Die dargelegte Differenzierung widerspricht auch der Zielsetzung des Gesetzgebers, eine Motivation der Studierenden erreichen und eine längerfristige Perspektive für Studienwechsler auf den Wiedergewinn der Studienbeihilfe schaffen zu wollen (vgl. 1442 BlgNR, 20. GP, 17).
2.3. Die dargelegten Bedenken finden ihre Bestätigung durch die - für das vorliegende Gesetzesprüfungsverfahren nicht maßgebende - Novelle BGBl. I 76/2000, nach der § 17 Abs 4 StudFG nicht mehr auf die Gliederung von Studien in Studienabschnitte abstellt.
§ 17 Abs 4 StudFG lautet nunmehr folgendermaßen:
"Ein Studienwechsel im Sinne des Abs 1 Z 2 ist nicht mehr zu beachten, wenn der Studierende in dem nunmehr gewählten Studium so viele Semester wie in den vor dem Studienwechsel betriebenen Studien zurückgelegt hat."

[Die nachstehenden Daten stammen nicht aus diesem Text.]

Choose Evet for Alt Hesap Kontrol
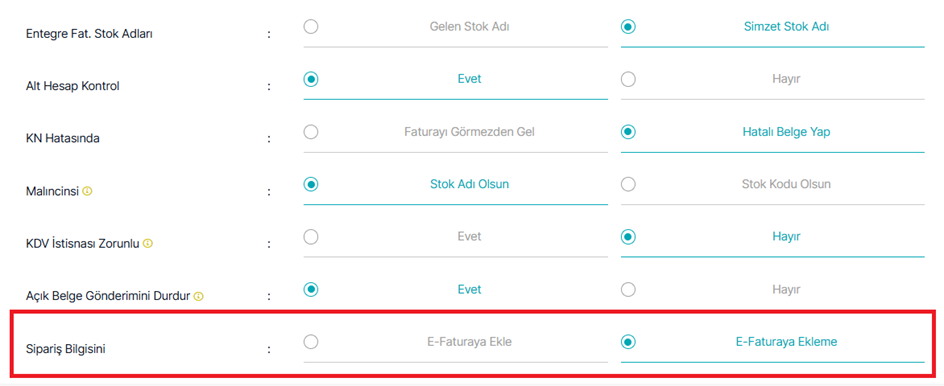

In den Materialien (184 BlgNR, 21. GP, 18) wird diese Novelle wie folgt begründet:
"Die geltende Möglichkeit, die Rechtsfolge eines verspäteten Studienwechsels (nach mehr als zwei Semestern des Vorstudiums), nämlich den Anspruchsverlust, wieder zu beseitigen, knüpft an die zeitgerechte Absolvierung der ersten Diplomprüfung und damit an die Gliederung des nunmehr gewählten Studiums in Studienabschnitte an. In Studien, welche nicht in Studienabschnitte gegliedert sind, ist es trotz günstigen Studienfortganges nicht möglich, nach einem verspäteten Studienwechsel wieder eine Studienbeihilfe zu erlangen.

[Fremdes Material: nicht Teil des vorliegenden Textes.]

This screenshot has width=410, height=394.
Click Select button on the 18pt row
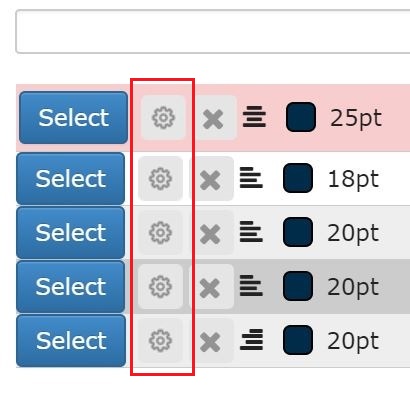coord(71,178)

Um diese bisher eher von studienorganisatorischen Zufälligkeiten bestimmte Chance, wieder Anspruch auf Studienbeihilfe zu erwerben, grundsätzlich allen Studienbeihilfenbeziehern zu eröffnen, ohne Missbräuche zu ermöglichen, knüpft die Novellierung an der Dauer des vor dem Studienwechsel betriebenen Studiums an."
Der Gesetzgeber selbst hat daher offenbar aus Sachlichkeitserwägungen die Rechtslage so geändert, daß nunmehr der Anspruch auf Studienbeihilfe (und Familienbeihilfe) nicht mehr von "studienorganisatorischen Zufälligkeiten" abhängt.
3. Der Verfassungsgerichtshof sieht keine Möglichkeit, § 17 Abs 4 StudFG, idF BGBl. I 23/1999, verfassungskonform zu interpretieren. Nach dem insofern klaren Wortlaut der Bestimmung stellt diese auf die Absolvierung des "ersten Studienabschnitt[es]" innerhalb der Anspruchsdauer ab. Ein Anspruch auf Studien- bzw. Familienbeihilfe ist dann erst für den zweiten bzw. jeden weiteren Studienabschnitt gegeben. Gibt es jedoch keine (offizielle) Gliederung des Studiums in Studienabschnitte, läuft die Vorschrift leer, weil dann der Studienerfolg erst nach Beendigung des (gesamten) Studiums beurteilt werden kann, dann aber kein Anspruch auf Studien- bzw. Familienbeihilfe mehr besteht. Eine Interpretation, die unter dem Begriff "Studienabschnitt" auch (beliebige) interne Gliederungen versteht, verbietet sich hingegen schon deswegen, weil sie die sachliche Reichweite der Regelung bloß verschieben würde, es aber immer noch Studien geben kann (und auch tatsächlich gibt), in denen nicht einmal interne Gliederungen vorgesehen sind.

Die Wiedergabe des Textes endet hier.